*Task to complete*:
In the records below, find the line that contains "Barrierefreiheitserklärung (211, 1913)" and the line that contains "Mobilfunk (316, 30)". Set down exactly those lines and every line between them, and nothing more.

*Input data*:
┌────────

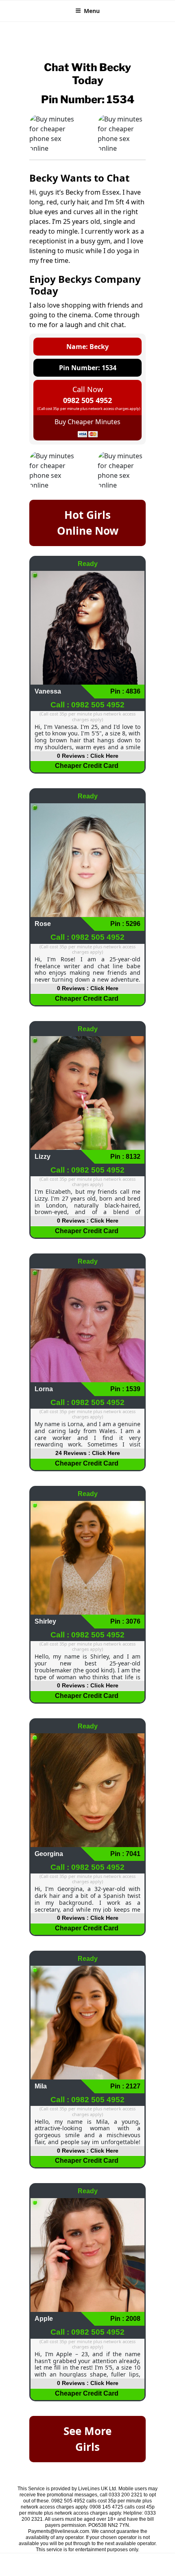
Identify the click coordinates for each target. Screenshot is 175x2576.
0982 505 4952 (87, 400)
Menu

└────────
┌────────

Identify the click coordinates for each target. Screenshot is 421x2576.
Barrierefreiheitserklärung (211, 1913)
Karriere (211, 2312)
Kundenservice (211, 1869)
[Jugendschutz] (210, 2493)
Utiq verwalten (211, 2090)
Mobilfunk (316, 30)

└────────

*Written answer*:
Barrierefreiheitserklärung (211, 1913)
Karriere (211, 2312)
Kundenservice (211, 1869)
[Jugendschutz] (210, 2493)
Utiq verwalten (211, 2090)
Mobilfunk (316, 30)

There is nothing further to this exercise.